Although, it is quite possible that you’ve had a Loganberry and mistaken it for a raspberry, they are indeed distinctly different berries. The Loganberry is said to have originated in the U.S.; specifically in the Santa Cruz Mountains of California. So, it’s a wonder that my first known taste of a Loganberry was in the welcoming and cozy kitchen of Monk Haven Manor, in St. Ishmael’s, Pembrokeshire, Wales. These particular berries were part of the cornucopia of lovely edibles harvested straight from the garden below the house and lovingly turned into a delicious jam made by the expert hands of Jan Mathias, proprietor of Monk Haven Manor. What better way to enjoy the fantastic home baked bread than with a slathering of homemade Loganberry and Raspberry Jam?!?
Of course, the morning’s gentle banter and delightful camaraderie with Jo and Jan, made every breakfast morsel infinitely more delicious.
The Loganberry is a hybrid cross between a blackberry and a raspberry. It has the delightful red color of a raspberry but the flavor, size and texture of a sweeter blackberry. From a culinary perspective Loganberries, though not quite as popular in the mainstream market, actually make a better fruit for kitchen endeavors. They are a little bit hardier than the raspberry having a full rather hollow center and imparts their own unique flavor; not too raspberry-ish and not too blackberry-ish. They are, as demonstrated, delicious in jams, pies, cakes, salads, on their own, and even tossed into game based savory dishes.

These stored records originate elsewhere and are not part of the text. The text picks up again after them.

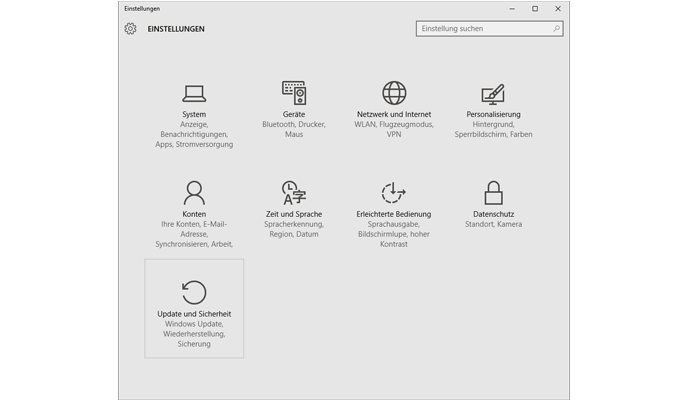Select the Personalisierung monitor-and-pen icon

(x=493, y=94)
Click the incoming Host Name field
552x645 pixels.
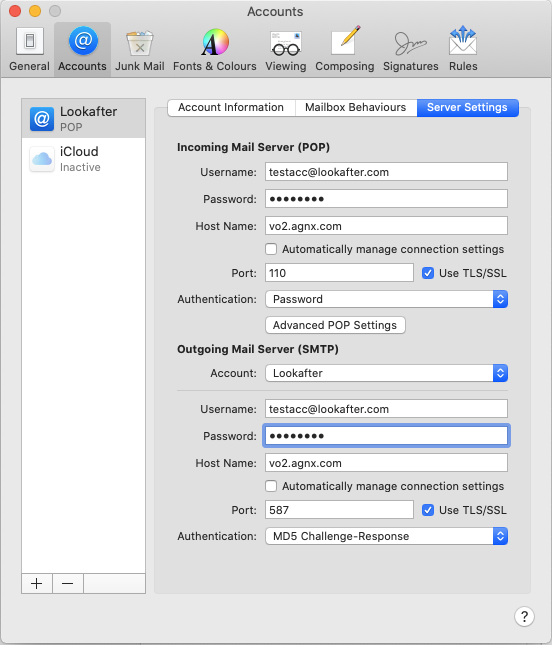tap(386, 226)
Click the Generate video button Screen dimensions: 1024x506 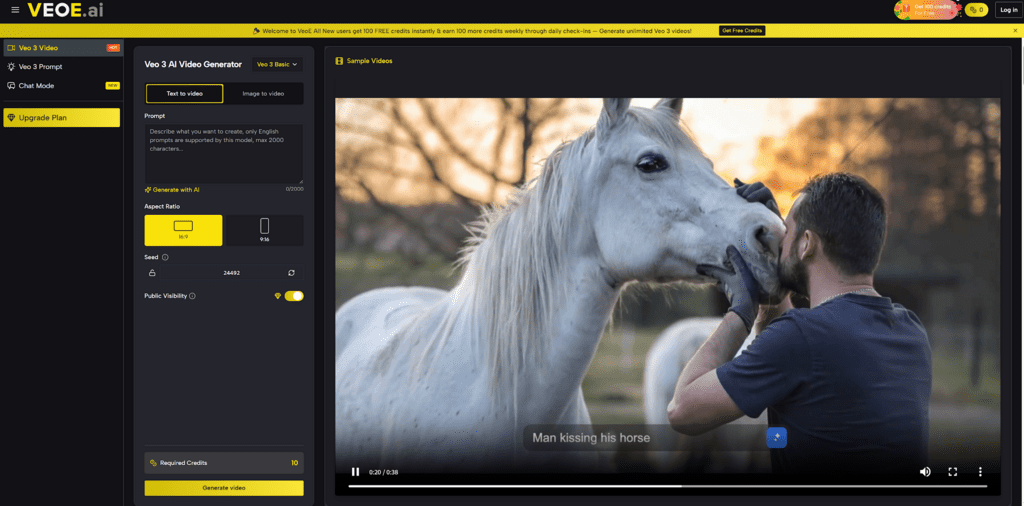pos(223,488)
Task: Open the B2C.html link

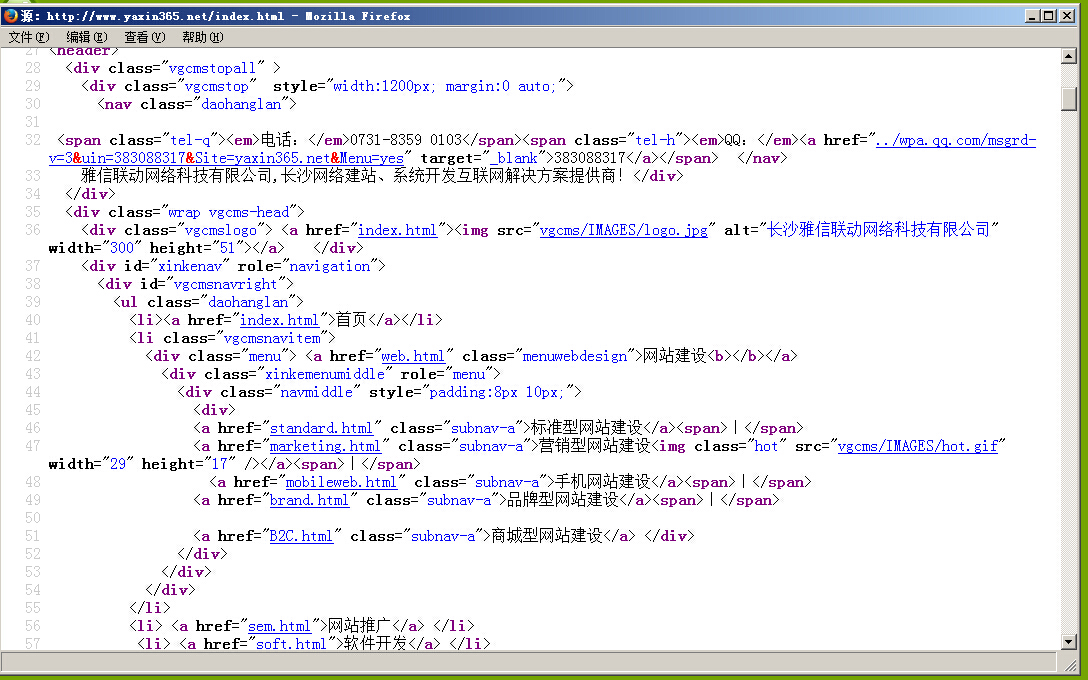Action: (301, 536)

From a health perspective, the loganberry delivers all the nutritional goodness of its counterparts. They are a powerhouse of vitamins, minerals, antioxidants, and other phytonutrients to keep you on a wellness track. They are high in fiber, and vitamins A, B, C, D, E, and K; all of which contribute to bone and tissue health, immune balance, and a healthy nervous system. Their naturally high pectin content contributes to collagen production. They contain potassium, copper, manganese, magnesium, zinc, etc, etc.. making them a fantastic option for decreasing systemic inflammation and oxidative stress. Research indicates that just one half cup of berries a day contributes to prevention of cardiovascular disease, cancer, and various neurodegenerative diseases.
We all know that laughter, good food, and good friends support optimal health, so I highly recommend finding delightful people to share your Loganberries with, as we were lucky to do at Monk Haven Manor.